Model Name	Model Version	Endpoint	API Docs
GPT-4o (May 2024)	gpt-4o-2024-05-13	https://api.openai.com/v1/chat/completions	https://platform.openai.com/docs/models/overview
GPT-4o (August 2024)	gpt-4o-2024-08-06	https://api.openai.com/v1/chat/completions	https://platform.openai.com/docs/models/overview
GPT-4 Turbo Preview	gpt-4-0125-preview	https://api.openai.com/v1/chat/completions	https://platform.openai.com/docs/models/overview
Gemini 1.0 Pro	gemini-1.0-pro-001	Queried through the SDK, which hits: https://generativelanguage.googleapis.com/v1beta/	https://ai.google.dev/gemini-api/docs/models/gemini
Gemini 1.5 Pro (May 2024)	gemini-1.5-pro-preview-0514	Queried through the SDK which hits: https://aiplatform.googleapis.com/$discovery/rest?version=v1beta1	https://cloud.google.com/vertex-ai/generative-ai/docs/learn/model-versioning#preview-version
Gemini 1.5 Pro (April 2024)	gemini-1.5-pro-preview-0409	Queried through the SDK, which hits: https://generativelanguage.googleapis.com/v1beta/	https://ai.google.dev/gemini-api/docs/models/gemini
Gemini 1.5 Flash	gemini-1.5-flash-preview-0514	Queried through the SDK, which hits: https://aiplatform.googleapis.com/$discovery/rest?version=v1beta1	https://cloud.google.com/vertex-ai/generative-ai/docs/learn/model-versioning#preview-version
Claude 3 Opus	claude-3-opus-20240229	Queried through the SDK, which hits: https://api.anthropic.com/v1/messages	https://docs.anthropic.com/claude/docs/models-overview
Claude 3 Sonnet	claude-3-sonnet-20240229	Queried through the SDK, which hits: https://api.anthropic.com/v1/messages	https://docs.anthropic.com/claude/docs/models-overview
Claude 3.5 Sonnet	claude-3-5-sonnet-20240620	Queried through the SDK, which hits: https://api.anthropic.com/v1/messages	https://docs.anthropic.com/claude/docs/models-overview
Mistral Large	mistral-large-2402	Self-hosted
Mistral Large 2	mistral-large-2407	Self-hosted
CodeLlama 34B Instruct	codellama-34b-instruct	Self-hosted	https://huggingface.co/codellama/CodeLlama-34b-Instruct-hf
Llama 3 70B Instruct	llama-3-70b-instruct	Self-hosted
Llama 3.1 405B Instruct	llama-3.1-405b-instruct	Self-hosted
Gemini 1.5 Pro (August 27, 2024)	gemini-1.5-pro-exp-0827	Queried through the SDK, which hits: https://generativelanguage.googleapis.com/v1beta/	https://ai.google.dev/gemini-api/docs/models/gemini
GPT-4o Mini	gpt-4o-mini-2024-07-18	https://api.openai.com/v1/chat/completions	https://platform.openai.com/docs/models/overview
GPT-4	gpt-4-0613	https://api.openai.com/v1/chat/completions	https://platform.openai.com/docs/models/overview
Llama 3.1 8B Instruct	llama-3.1-8b-instruct	Self-hosted
Command R+	command-r-plus-08-2024	Queried through Cohere's API	https://docs.cohere.com/reference/about
o1-preview	o1-preview-2024-09-12	https://api.openai.com/v1/chat/completions	https://platform.openai.com/docs/models/overview

1. We scraped GPT-4o 29 days after scraping gpt-4-0125-preview. We believe the overfitting risk is not high because of the short time gap and that model developers were not aware of the scrape.

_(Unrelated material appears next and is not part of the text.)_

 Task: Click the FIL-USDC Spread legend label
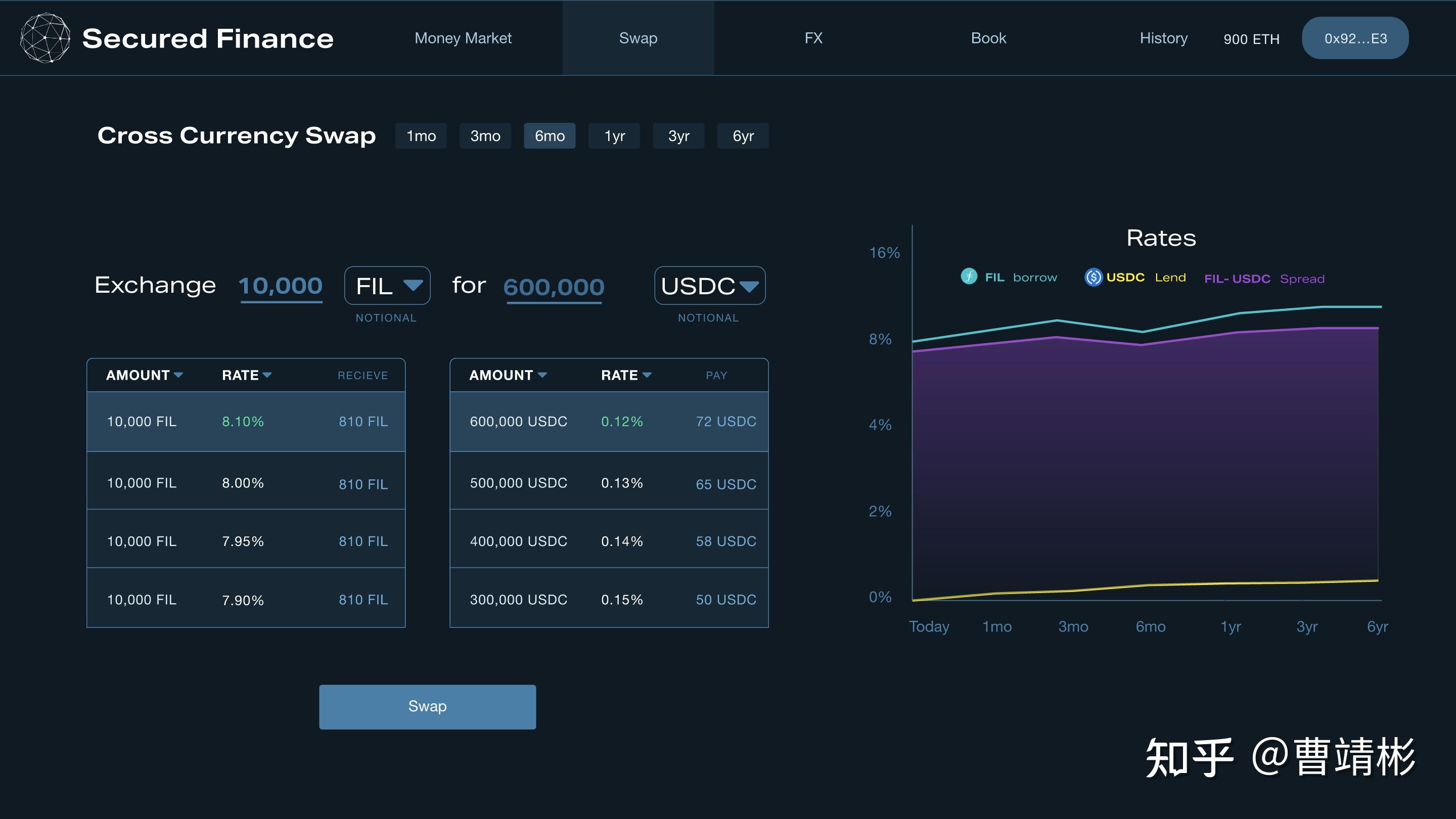(1264, 279)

2. We skipped gpt-4-turbo-2024-04-09, prioritizing evaluating gpt-4o instead.
3. We scraped gemini-1.5-pro-preview-0514 29 days after scraping gemini-1.5-pro-preview-0409. We believe the overfitting risk is not high because of the short time gap and that model developers were not aware of the scrape.